By beginning to integrate post-quantum cryptography into something as widely deployed as Chrome, Google will help ensure the industry begins the long transition to cryptographic systems that remain secure in a quantum era.
“Given Chrome’s massive share of global web traffic, even incremental steps here can have a significant ripple effect across the broader internet ecosystem,” Seker told ClearanceJobs.
Still, he added that this move should be seen as the beginning of a long migration rather than a completed solution.
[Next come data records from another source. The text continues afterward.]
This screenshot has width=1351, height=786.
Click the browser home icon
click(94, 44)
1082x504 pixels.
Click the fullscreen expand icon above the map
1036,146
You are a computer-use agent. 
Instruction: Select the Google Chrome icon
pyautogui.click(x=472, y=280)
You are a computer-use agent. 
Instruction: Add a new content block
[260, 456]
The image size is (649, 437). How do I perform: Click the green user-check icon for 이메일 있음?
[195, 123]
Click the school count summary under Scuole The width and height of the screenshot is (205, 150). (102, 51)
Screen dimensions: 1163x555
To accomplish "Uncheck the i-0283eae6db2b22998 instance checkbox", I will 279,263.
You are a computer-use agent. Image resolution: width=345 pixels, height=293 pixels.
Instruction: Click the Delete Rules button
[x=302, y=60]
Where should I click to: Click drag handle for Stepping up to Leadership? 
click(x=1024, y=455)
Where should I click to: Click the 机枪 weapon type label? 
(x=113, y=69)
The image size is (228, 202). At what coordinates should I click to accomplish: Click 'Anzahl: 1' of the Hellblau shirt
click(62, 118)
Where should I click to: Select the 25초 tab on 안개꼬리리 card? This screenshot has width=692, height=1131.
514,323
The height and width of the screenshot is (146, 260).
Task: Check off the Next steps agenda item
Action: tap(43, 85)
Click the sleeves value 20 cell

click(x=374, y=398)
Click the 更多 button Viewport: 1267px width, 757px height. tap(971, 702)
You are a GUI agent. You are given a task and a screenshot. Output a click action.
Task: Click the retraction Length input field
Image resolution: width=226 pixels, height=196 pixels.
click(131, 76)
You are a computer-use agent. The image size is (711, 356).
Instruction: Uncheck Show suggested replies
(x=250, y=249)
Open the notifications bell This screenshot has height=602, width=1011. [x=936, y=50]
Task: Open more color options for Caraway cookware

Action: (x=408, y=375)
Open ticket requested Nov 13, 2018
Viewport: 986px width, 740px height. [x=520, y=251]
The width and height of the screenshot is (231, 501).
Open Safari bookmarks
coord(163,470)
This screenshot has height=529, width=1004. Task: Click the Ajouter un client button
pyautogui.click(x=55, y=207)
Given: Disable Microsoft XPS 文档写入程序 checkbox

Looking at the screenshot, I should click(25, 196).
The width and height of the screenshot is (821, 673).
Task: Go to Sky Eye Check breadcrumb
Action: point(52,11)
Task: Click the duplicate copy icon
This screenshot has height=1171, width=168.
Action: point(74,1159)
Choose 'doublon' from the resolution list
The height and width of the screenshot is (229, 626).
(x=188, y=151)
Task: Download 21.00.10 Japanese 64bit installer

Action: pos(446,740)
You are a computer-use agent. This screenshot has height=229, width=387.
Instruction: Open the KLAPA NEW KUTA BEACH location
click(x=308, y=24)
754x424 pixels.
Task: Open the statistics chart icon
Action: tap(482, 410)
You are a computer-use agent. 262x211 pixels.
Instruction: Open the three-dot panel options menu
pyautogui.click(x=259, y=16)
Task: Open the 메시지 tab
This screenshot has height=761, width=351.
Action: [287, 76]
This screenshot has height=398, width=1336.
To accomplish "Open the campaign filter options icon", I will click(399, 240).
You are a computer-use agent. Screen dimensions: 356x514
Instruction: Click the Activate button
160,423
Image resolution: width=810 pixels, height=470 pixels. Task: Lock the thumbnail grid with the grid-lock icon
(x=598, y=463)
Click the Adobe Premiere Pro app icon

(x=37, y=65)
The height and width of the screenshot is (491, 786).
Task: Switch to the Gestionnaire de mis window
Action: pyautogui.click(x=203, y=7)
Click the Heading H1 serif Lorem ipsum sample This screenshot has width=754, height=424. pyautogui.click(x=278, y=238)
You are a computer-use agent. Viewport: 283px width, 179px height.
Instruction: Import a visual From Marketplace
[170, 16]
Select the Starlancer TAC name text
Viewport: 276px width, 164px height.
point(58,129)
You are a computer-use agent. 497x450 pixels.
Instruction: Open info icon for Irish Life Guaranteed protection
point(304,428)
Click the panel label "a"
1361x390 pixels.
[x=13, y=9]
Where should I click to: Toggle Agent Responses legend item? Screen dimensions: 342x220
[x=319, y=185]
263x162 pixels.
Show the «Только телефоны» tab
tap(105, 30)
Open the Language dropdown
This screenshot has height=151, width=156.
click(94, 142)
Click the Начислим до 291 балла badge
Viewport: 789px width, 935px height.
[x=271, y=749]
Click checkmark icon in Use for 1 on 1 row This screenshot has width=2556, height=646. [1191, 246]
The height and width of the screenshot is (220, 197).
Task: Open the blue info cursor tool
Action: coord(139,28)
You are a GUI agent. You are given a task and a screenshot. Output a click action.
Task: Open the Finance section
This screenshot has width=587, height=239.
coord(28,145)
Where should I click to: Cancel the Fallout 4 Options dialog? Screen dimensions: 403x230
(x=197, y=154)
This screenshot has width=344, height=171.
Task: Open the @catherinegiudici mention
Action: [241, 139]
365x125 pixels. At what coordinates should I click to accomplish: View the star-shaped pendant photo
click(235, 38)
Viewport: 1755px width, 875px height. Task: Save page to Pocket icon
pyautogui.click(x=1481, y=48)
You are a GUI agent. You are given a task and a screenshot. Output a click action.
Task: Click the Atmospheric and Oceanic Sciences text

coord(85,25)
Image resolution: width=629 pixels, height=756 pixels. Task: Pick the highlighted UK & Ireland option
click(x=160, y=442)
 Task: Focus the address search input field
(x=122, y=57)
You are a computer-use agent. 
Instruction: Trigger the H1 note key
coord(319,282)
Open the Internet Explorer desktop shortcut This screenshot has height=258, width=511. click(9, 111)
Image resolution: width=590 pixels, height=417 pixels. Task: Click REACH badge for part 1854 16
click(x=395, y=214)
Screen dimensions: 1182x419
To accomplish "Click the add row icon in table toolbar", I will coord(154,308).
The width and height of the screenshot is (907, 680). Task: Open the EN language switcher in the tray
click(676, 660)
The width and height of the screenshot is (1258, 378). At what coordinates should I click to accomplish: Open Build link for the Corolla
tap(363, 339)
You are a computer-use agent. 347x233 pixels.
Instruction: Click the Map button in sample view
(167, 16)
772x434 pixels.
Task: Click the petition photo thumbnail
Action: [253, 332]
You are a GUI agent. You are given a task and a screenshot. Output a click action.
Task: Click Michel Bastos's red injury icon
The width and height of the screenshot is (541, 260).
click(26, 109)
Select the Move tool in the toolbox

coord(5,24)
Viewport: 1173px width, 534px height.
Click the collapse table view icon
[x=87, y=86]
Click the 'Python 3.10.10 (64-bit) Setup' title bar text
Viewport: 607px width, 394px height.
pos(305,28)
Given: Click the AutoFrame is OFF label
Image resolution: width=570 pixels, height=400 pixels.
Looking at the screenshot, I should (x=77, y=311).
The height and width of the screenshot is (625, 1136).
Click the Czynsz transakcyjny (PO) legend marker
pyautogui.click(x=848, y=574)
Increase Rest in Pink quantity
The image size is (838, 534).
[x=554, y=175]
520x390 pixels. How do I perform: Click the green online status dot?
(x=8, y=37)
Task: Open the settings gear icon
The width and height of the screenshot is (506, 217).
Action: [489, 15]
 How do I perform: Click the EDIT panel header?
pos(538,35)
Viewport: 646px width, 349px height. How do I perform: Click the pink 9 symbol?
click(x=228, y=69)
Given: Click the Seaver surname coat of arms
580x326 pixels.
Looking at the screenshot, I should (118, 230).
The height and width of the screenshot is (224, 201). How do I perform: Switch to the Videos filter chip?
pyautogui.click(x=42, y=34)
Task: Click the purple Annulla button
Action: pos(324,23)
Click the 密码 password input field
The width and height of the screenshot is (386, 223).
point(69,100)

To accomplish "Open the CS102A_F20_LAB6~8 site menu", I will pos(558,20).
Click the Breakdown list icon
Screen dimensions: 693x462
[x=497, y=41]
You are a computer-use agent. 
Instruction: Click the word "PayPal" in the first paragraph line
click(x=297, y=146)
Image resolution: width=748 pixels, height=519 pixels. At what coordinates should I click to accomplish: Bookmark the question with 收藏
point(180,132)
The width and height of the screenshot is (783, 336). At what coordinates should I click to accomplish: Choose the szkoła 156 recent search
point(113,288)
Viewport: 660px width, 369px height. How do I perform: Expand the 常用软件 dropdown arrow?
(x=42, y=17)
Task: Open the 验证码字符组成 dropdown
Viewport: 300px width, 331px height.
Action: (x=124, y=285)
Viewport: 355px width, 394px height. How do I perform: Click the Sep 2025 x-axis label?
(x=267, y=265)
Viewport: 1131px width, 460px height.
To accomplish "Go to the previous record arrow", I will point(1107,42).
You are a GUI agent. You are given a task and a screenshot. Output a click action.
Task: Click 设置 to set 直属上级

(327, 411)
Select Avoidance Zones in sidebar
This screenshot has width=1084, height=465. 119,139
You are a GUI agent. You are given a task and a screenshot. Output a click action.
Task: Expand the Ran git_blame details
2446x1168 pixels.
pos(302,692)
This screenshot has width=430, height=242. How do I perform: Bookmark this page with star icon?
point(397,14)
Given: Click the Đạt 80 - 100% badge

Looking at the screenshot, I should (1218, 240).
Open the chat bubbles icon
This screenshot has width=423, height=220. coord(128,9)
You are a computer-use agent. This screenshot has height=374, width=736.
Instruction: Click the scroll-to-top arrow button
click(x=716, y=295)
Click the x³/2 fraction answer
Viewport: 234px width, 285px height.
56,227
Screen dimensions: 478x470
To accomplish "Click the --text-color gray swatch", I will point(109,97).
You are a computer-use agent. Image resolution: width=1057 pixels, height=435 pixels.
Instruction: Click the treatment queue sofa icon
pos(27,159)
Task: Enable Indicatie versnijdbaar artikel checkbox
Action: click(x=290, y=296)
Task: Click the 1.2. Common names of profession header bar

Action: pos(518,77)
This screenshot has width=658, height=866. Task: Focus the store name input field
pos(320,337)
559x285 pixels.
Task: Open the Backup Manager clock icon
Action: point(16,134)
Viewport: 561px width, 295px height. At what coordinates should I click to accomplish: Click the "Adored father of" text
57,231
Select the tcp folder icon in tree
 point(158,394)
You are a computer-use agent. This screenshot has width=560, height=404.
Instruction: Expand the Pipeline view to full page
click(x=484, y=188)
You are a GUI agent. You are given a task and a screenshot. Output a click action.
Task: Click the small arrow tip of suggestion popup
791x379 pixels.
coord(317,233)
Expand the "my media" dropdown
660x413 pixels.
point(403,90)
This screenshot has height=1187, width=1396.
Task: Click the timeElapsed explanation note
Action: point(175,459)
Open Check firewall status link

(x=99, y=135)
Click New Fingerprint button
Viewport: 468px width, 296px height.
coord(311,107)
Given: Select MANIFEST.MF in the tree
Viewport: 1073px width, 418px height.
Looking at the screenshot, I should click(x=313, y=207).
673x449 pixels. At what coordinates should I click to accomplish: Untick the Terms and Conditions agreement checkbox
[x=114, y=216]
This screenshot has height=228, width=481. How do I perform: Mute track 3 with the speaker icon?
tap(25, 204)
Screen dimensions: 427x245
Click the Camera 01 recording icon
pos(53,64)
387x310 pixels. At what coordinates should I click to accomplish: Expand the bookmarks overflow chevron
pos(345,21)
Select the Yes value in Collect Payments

“Transitioning global internet infrastructure to quantum-resistant cryptography will take years because certificates, TLS libraries, hardware security modules, and enterprise systems all need to adapt,” Seker continued. “Security leaders should start inventorying cryptographic dependencies now and preparing for hybrid or post-quantum certificate deployments. The organizations that begin planning early will be better positioned to avoid disruptive security upgrades once quantum capabilities mature.”
The clock is already ticking, with conservative estimates suggesting a cryptographically relevant quantum computer could be developed sometime in the 2030s. Security experts suggest that Google is taking the correct posture to prepare for the post-quantum era.
For future end users, the disruption should be minimal.
“The real work happens behind the scenes, requiring browser support, CA tooling changes, CT log upgrades, and active standards development through the IETF and CA/Browser Forum to move in coordination,” said Krell. “It is also important to note that this is a Chrome-led deployment, not a universal web switch. Other browsers, certificate authorities, and infrastructure operators will need to follow before post-quantum certificate authentication becomes the norm across the web.”